- **Task statement**
Do these statements agree with the Jago Cooper biography below? (a) Cooper was Head of the Americas at the British Museum from 2012 to 2021. (b) Cooper lectured at the University of Leicester before starting his doctoral research. (c) The Santo Domingo Centre of Excellence for Latin American Research was based at the University of East Anglia. Answer each with yes or no and quote the text's deciding words.

- **Document section**
-*-*-

- Born: Jago Elliott Cooper 1 June 1977 (age 49) St. Pancras, London, England, UK
- Occupation: Archaeologist Museum Director Professor

= Jago Cooper =

English archaeologist (born 1977)

Jago Cooper (born 1 June 1977) is an English museum director, Professor of art and archaeology and broadcaster.

He is the Executive Director of the Sainsbury Centre and Professor of Art and Archaeology at the University of East Anglia. Formerly, he was Head of the Americas and Curator at the British Museum where he focused on the art and archaeology of North and South America and was Director of the Santo Domingo Centre of Excellence for Latin American Research.

His career working around the world broadly focuses on cross-cultural research to address contemporary challenges facing society such as climate change and global conflict. Since 2009 he has written and presented a series of programmes for BBC Four, Channel 4, and National Geographic including Lost Kingdoms of South America, Lost Kingdoms of Central America, Easter Island: Mysteries of a Lost World, Masters Of The Pacific Coast: The Tribes Of The American Northwest, and The Inca: Masters of the Clouds. He has also produced a number of museum exhibitions and published books on world culture.

==Biography==
Cooper attended Bryanston School in Dorset, and University College London (UCL) where he was awarded BA (First Class), MA (with distinction) and PhD qualifications in archaeology. After periods working at the Museum of London, and in heritage consultancy he then worked on the teaching staff at the University of Leicester,  UCL and City University of New York, Cooper joined the British Museum's Department of Africa, Oceania and the Americas in 2012 before joining the Sainsbury Centre in 2021.

== Career ==
Following early professional experience in heritage consultancy, including work with the Museum of London (2000-2001), Conybeare Morrison and Partners (2001–2002) and cultural heritage and museum development programmes for the Government of Sri Lanka (1999–2000), Cooper moved into academic and museum-related research roles.

After completing his doctoral research at UCL Institute of Archaeology from 2003 to 2007, working in Cuba and focusing on Indigenous cultural heritage and island interaction in the prehistoric Caribbean, he was appointed Lecturer in Landscape and Historical Archaeology at the University of Leicester from 2007 to 2008. He subsequently held a Leverhulme Fellowship at the University of Leicester from 2008 to 2011, during which his research developed themes relating to environmental change, human adaptation, and cultural resilience.

In 2012, Cooper was appointed Adjunct Professor at the City University of New York, a position he held alongside an Honorary Professorship from 2013 to 2019.

He also held an Honorary Lectureship at University College London from 2013 to 2022. During this period, he joined the British Museum, where he served as Head of the Americas from 2012 to 2021. In this role, he was responsible for research, collections, and curatorial programmes relating to the art, anthropology and archaeology of the Americas, and he curated major exhibitions including Peru: A Journey in Time, Arctic: Culture and Climate, Beyond El Dorado: Power and Gold in Ancient Colombia, and Where the Thunderbird Lives: Cultural Resilience on the Northwest Coast of North America.

From 2017 to 2021, Cooper founded and directed the Santo Domingo Centre of Excellence for Latin American Research (SDCELAR), an interdisciplinary initiative based at the British Museum aimed at strengthening research collaboration between Latin American and UK institutions. The centre brought together artists, scholars, community organisations, and governmental bodies to support research and public engagement projects focused on Latin American cultural heritage.

-*-*-

- **Data records**
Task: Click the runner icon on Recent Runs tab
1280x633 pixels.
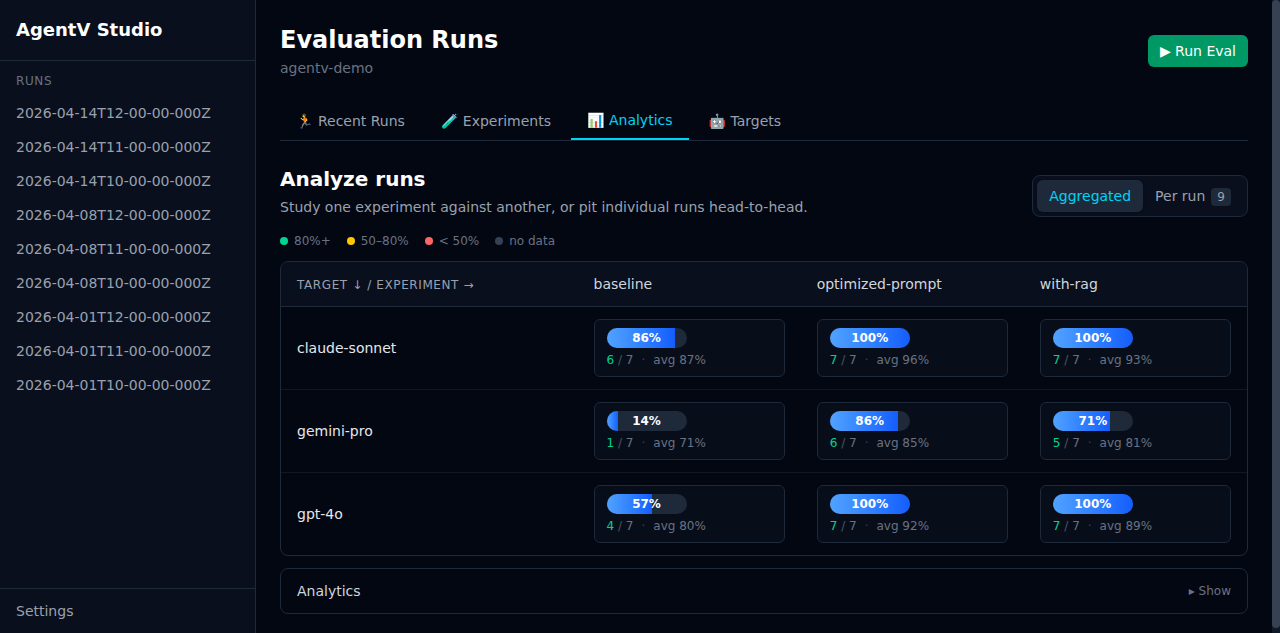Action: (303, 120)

-*-*-

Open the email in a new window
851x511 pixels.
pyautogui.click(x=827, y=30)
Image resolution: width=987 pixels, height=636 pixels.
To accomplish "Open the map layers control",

-*-*-

- **Response to the exercise**
(a) Yes: "he served as Head of the Americas from 2012 to 2021"
(b) No: "After completing his doctoral research at UCL Institute of Archaeology from 2003 to 2007, working in Cuba and focusing on Indigenous cultural heritage and island interaction in the prehistoric Caribbean, he was appointed Lecturer in Landscape and Historical Archaeology at the University of Leicester from 2007 to 2008."
(c) No: "an interdisciplinary initiative based at the British Museum"